Before designing that routing algorithm, we need to understand how data can be split across machines in the first place.

Vertical Partitioning

Take a users table: id, username, password, name, avatar, gender. The first three columns are authentication concerns - used for login. The last three are profile concerns - used for display pages. You could split this into a users table and a profiles table.

That is vertical partitioning - splitting by columns, keeping rows intact. You likely know this as normalization. The benefit is preventing anomalies: update anomalies, delete anomalies, and the inconsistency that creeps in when the same fact is stored in two places.

Horizontal Partitioning

Flip the axis. Keep all columns the same, but split by rows. Every partition has the same schema - the rows are just divided by some criterion.

A practical example: in a train booking system, separating Tatkal tickets into their own table because Tatkal queries are time-critical and benefit from faster, isolated indexes. Or separating Slack messages by workspace - so a query bug in one tenant's code can never accidentally surface another company's data. Both are horizontal partitioning.

ExpandData Partitioning: Vertical vs Horizontal

The Interesting Part: Across Servers

Both strategies can be applied within one server or across multiple servers. That is where the implications diverge:

Vertical partitioning across servers: the authentication database lives on one machine, the profile database on another. Each service owns a distinct domain - this is the foundation of microservices.
Horizontal partitioning across servers: rows are split across machines because one machine cannot hold all of them. This is sharding.

What Sharding Actually Is

Sharding is horizontal partitioning across servers. The dataset is too large for one machine, so rows are distributed: some live on Server A, some on Server B, and so on. Benefits go beyond raw storage capacity - multiple machines handling separate subsets means better read throughput and higher write concurrency.

Sharding is always based on a sharding key: the column (or columns) used to decide which server a row belongs to. Shard by user_id and all of Denver's rows go to one server. Shard by created_at and this month's data lands on one shard, last month's on another.

One rule: a single database must use one consistent sharding key throughout. If different parts of your cluster use different logic to decide where rows live, you will never be able to locate anything reliably.

There Is No Sharding Process

This is the part that took me a while to internalize: sharding happens as a side effect of routing. There is no background daemon moving data around. No migration job running nightly.

If the Load Balancer always routes writes from a specific user to Server A, that user's data naturally accumulates on Server A. Routing controls where writes land - which means routing also controls how data is distributed. The routing rule and the sharding rule are the same rule.

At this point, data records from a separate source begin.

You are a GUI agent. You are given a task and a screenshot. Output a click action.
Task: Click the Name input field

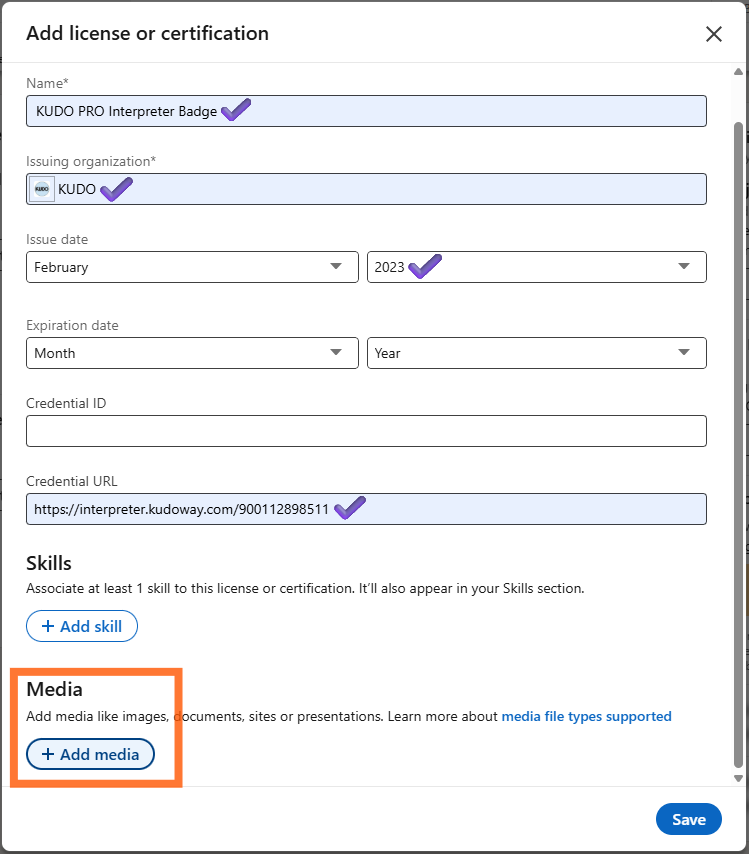pyautogui.click(x=450, y=111)
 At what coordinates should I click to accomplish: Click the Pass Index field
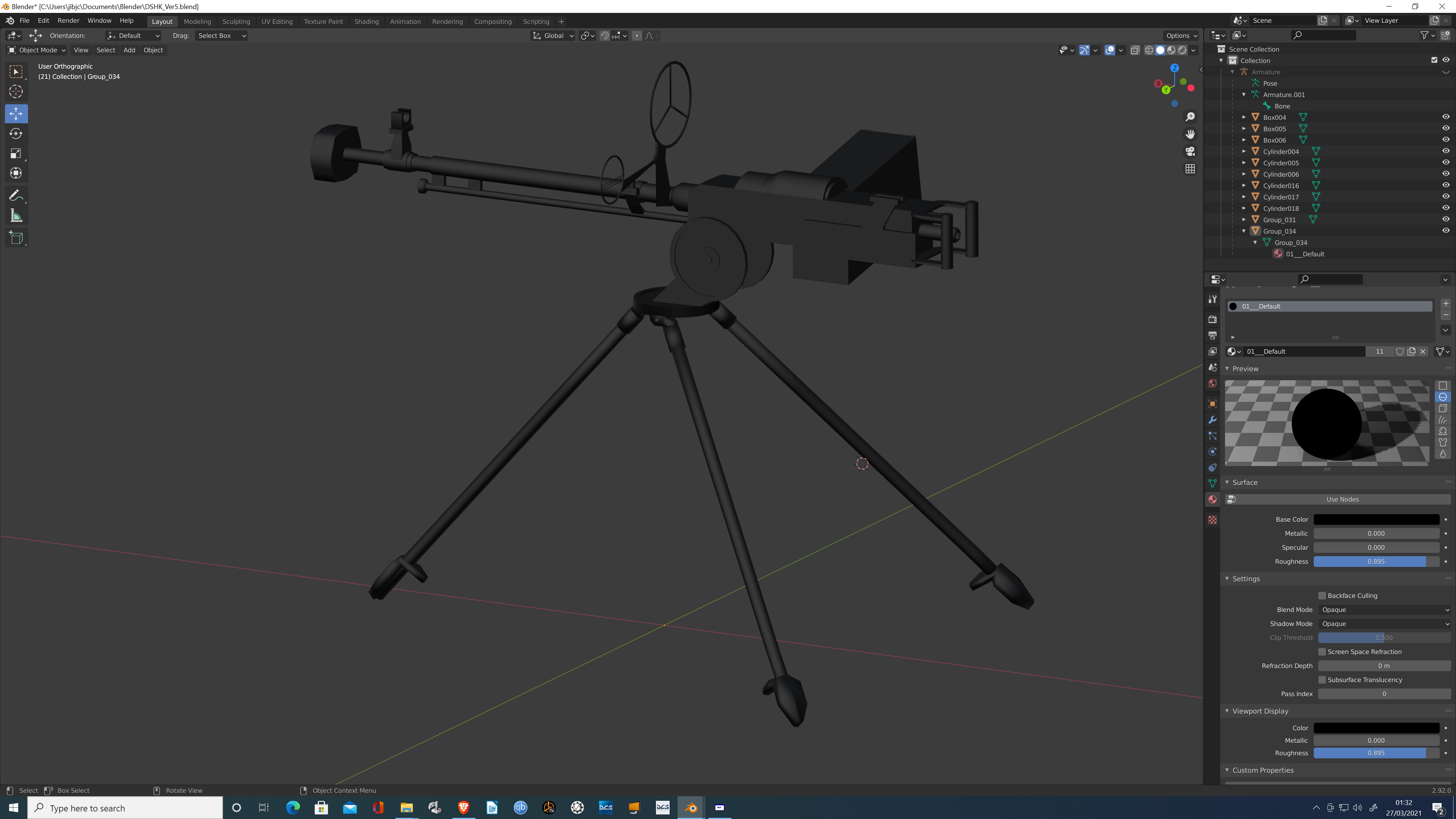click(x=1384, y=694)
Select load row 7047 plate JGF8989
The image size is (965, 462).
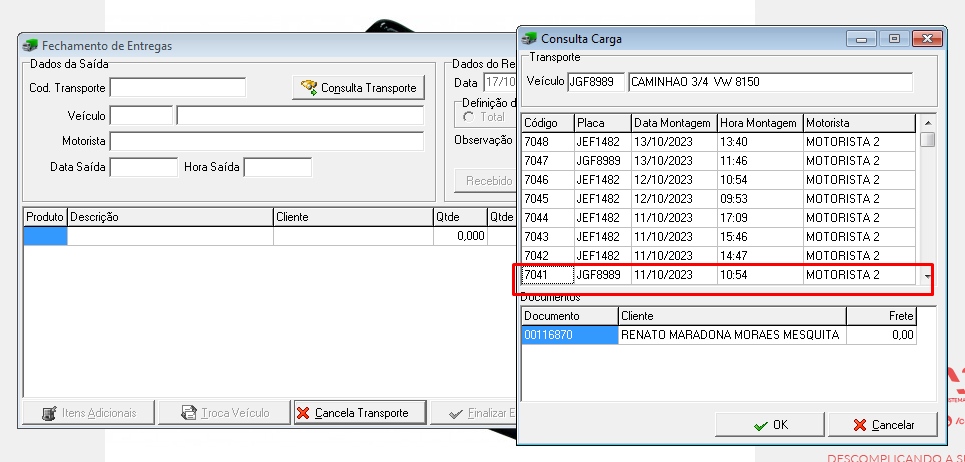click(x=719, y=161)
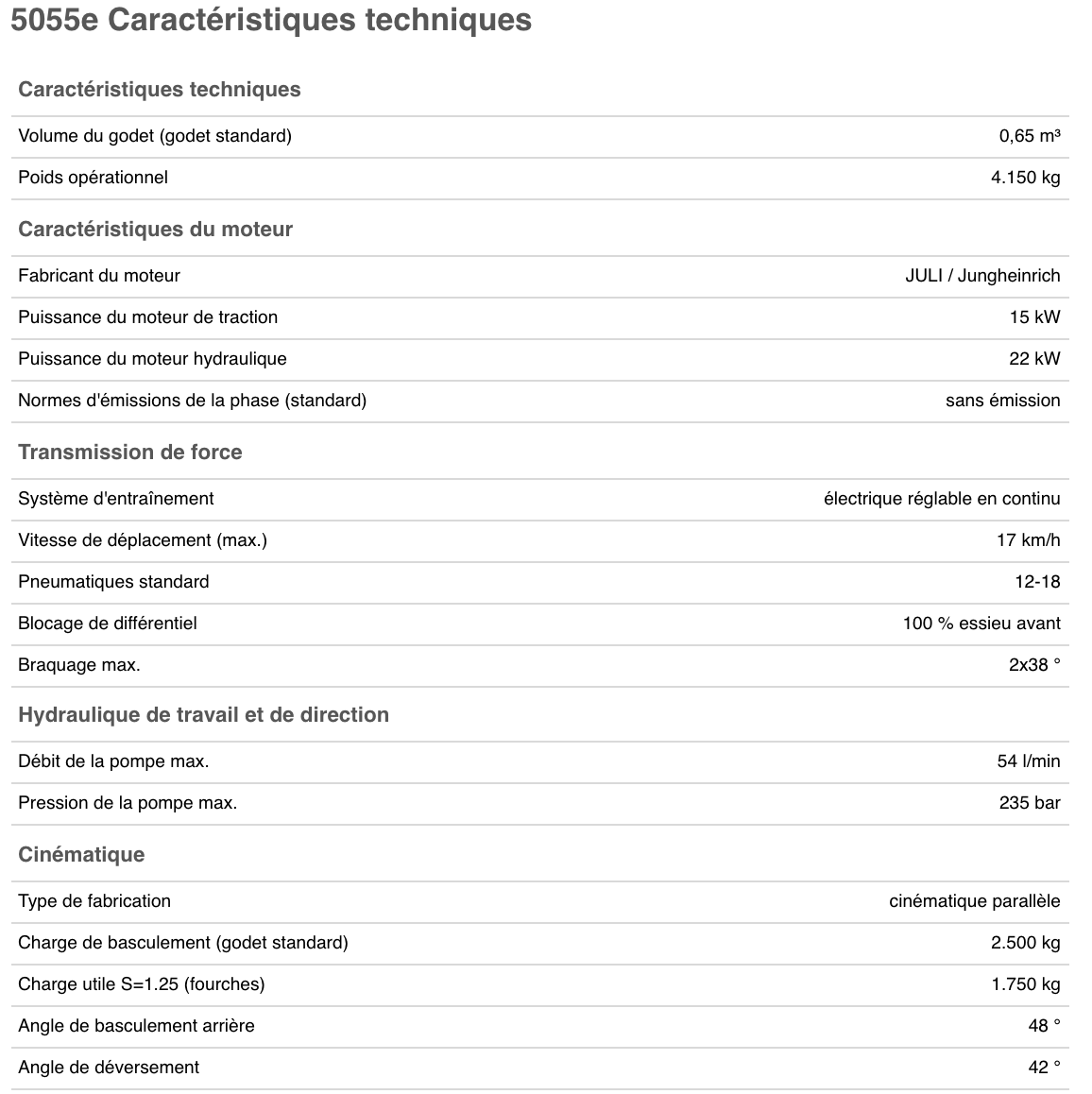Select the 12-18 tire size value
Screen dimensions: 1092x1094
point(1037,582)
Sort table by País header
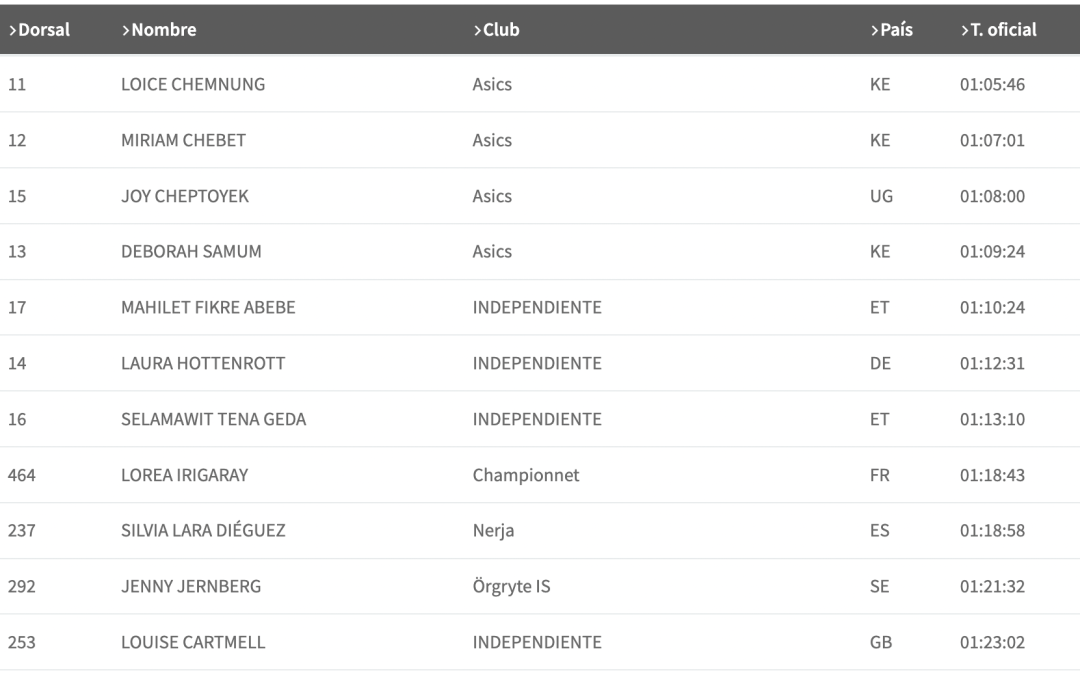The height and width of the screenshot is (675, 1080). point(891,30)
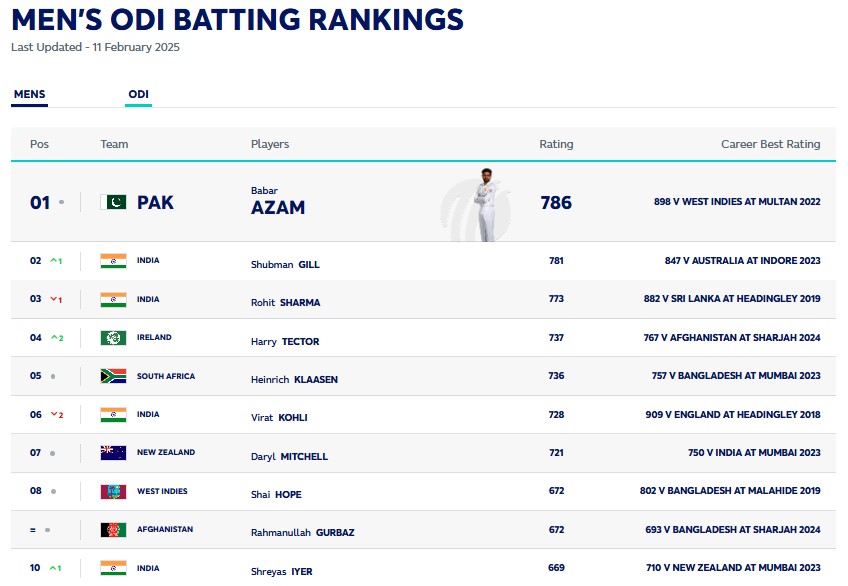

ExpandSharding via Routing: Data distribution as a routing side effect

Sharding vs Replication

These two concepts get conflated constantly in interviews. They are not the same:

Sharding: split data across servers. Different rows live in different places. Increases storage capacity and throughput.
Replication: copy data across servers. The same row exists in multiple places. Increases durability and availability.

In production, you need both - shard for scale, replicate to prevent data loss. But they solve different problems and are designed independently.

The Essentials

Routing and distribution are the same decision - data lands wherever writes are routed, so the routing rule and the sharding rule must always match. A mismatch makes data unlocatable.
Vertical partitioning splits by columns; horizontal partitioning splits by rows - sharding is horizontal partitioning applied across multiple servers, always driven by a single consistent sharding key.
Sharding is a side effect, not a process - no background daemon redistributes data. The Load Balancer's routing behavior is what creates the distribution.